It's been a critical week for all at the Sichuan earthquake disaster zone - a marathon, or rather a series of marathons to save lives.
For the victims still struggling under collapsed buildings, every second in their wait for rescue must have felt longer than a year - pinned in wreckage amid the cold and damp darkness and pain.
It was a world where the most primitive ways were used to sustain life - including drinking one's own urine, and feeding oneself with paper and dirt.
While outside on the hills of debris, there were endless rescue missions, dispatched by the government and formed by volunteers, using all kinds of equipment to locate any possible survivors of the killer earthquake which took place almost two weeks ago.
Motion detectors and GPS systems were indispensable, sometimes also joined by specially trained dogs. While heavy machinery stood temporarily idle a small tools were used to avoid harming the trapped victims while chipping away and moving the hunks of broken concrete. Medical staffers were on the spot, ready to give first aid, comfort and transport the victims on rugged roads to aid centers.
Waiting at the centers were other medical professionals joined by doctors from hospitals based in various large cities and the army. To help the victims face the abrupt changes in their lives there were also psychologists and grief counselors.
After all, miracles did happen.
One after another, survivors rewrote the record time of his or her predecessor: from 140 hours to 150 hours, then 160 hours, and 179 hours. The last before this report was written was Lai Yuanping, 196 hours from under the ruins, as shown in the photograph taken by China Daily photographer Xu Jingxin. The 40-year-old Lai was dug out from a phosphorite mine in Jinhua township of Mianzhu county in Sichuan province more than eight days after the earthquake.
These stories also remind people of Lu Guilan, the last person rescued after the Tangshan earthquake in 1976. Lu, a middle-aged woman was rescued after surviving under the wreckage for 13 days - as shown in the black-and-white picture taken by China Daily photographer Wang Wenlan, who was then a soldier in the rescue mission.
But what is different this time is that each survivor pulled out of the debris was televised nationwide and reported in headline news.
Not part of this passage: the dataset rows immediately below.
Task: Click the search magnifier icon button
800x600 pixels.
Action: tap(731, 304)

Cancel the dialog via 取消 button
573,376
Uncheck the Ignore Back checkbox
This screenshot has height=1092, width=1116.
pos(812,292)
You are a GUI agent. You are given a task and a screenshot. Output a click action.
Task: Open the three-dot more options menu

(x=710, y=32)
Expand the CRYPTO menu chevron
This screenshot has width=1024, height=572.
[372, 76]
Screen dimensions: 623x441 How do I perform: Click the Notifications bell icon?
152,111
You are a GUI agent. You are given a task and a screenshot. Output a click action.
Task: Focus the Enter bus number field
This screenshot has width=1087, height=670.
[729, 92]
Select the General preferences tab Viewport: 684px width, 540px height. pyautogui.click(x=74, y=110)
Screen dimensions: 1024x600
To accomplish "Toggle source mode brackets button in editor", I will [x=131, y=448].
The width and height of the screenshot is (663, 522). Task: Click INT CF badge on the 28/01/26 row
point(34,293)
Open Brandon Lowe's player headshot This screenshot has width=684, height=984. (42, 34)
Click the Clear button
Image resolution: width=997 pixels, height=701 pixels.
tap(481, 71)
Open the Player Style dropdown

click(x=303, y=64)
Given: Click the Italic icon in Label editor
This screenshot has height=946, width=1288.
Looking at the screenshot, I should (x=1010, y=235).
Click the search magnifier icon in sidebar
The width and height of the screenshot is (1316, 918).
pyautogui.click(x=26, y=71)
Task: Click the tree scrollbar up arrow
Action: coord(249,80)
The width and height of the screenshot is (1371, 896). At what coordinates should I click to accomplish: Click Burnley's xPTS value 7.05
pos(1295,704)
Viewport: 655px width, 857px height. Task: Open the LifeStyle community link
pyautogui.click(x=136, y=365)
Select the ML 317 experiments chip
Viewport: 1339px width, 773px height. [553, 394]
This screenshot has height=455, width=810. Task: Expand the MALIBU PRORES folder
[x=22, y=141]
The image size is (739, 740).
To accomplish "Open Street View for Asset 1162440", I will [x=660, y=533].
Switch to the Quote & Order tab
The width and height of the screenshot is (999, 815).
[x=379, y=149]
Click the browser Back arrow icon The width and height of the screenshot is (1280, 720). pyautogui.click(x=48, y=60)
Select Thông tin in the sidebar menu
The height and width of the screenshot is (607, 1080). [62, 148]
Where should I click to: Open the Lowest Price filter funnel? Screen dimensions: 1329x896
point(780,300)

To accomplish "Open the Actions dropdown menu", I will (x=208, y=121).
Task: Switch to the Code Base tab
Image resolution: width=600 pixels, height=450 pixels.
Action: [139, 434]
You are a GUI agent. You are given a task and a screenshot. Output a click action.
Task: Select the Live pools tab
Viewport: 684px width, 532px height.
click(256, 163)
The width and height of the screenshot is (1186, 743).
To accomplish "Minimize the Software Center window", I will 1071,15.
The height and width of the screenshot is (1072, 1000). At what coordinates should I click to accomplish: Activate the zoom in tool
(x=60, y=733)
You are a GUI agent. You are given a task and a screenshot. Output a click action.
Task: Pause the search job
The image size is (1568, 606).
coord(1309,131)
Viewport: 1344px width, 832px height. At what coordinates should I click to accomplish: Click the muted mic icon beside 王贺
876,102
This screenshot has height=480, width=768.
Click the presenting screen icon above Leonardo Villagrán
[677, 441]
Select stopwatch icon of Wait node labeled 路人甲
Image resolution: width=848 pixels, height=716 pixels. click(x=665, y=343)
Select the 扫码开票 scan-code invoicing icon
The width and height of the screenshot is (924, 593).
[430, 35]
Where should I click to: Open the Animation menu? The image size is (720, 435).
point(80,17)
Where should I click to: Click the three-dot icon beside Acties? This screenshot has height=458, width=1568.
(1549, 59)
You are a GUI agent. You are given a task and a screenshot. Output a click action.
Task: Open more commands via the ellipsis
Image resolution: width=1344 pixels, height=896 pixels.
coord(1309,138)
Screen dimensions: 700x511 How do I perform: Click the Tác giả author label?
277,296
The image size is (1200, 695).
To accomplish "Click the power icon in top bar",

Each was celebrated as a hero because each was an example of clinging to life despite untold difficulties.
In a nation with a vast landmass and population, where traffic accidents claim half a million casualties in a year, never has so much effort been made and so much value been attached to life. Never have the Chinese media been so devoted to covering the protection of the life of any previously unknown individual.
Indeed, never have citizens been so intensely watching the rescue of a single person, and feeling themselves so close to the threat of death and the yearning for life, and sharing their will power with the survivor.
So each miracle, it is not an exaggeration to say, is a triumph of humanity.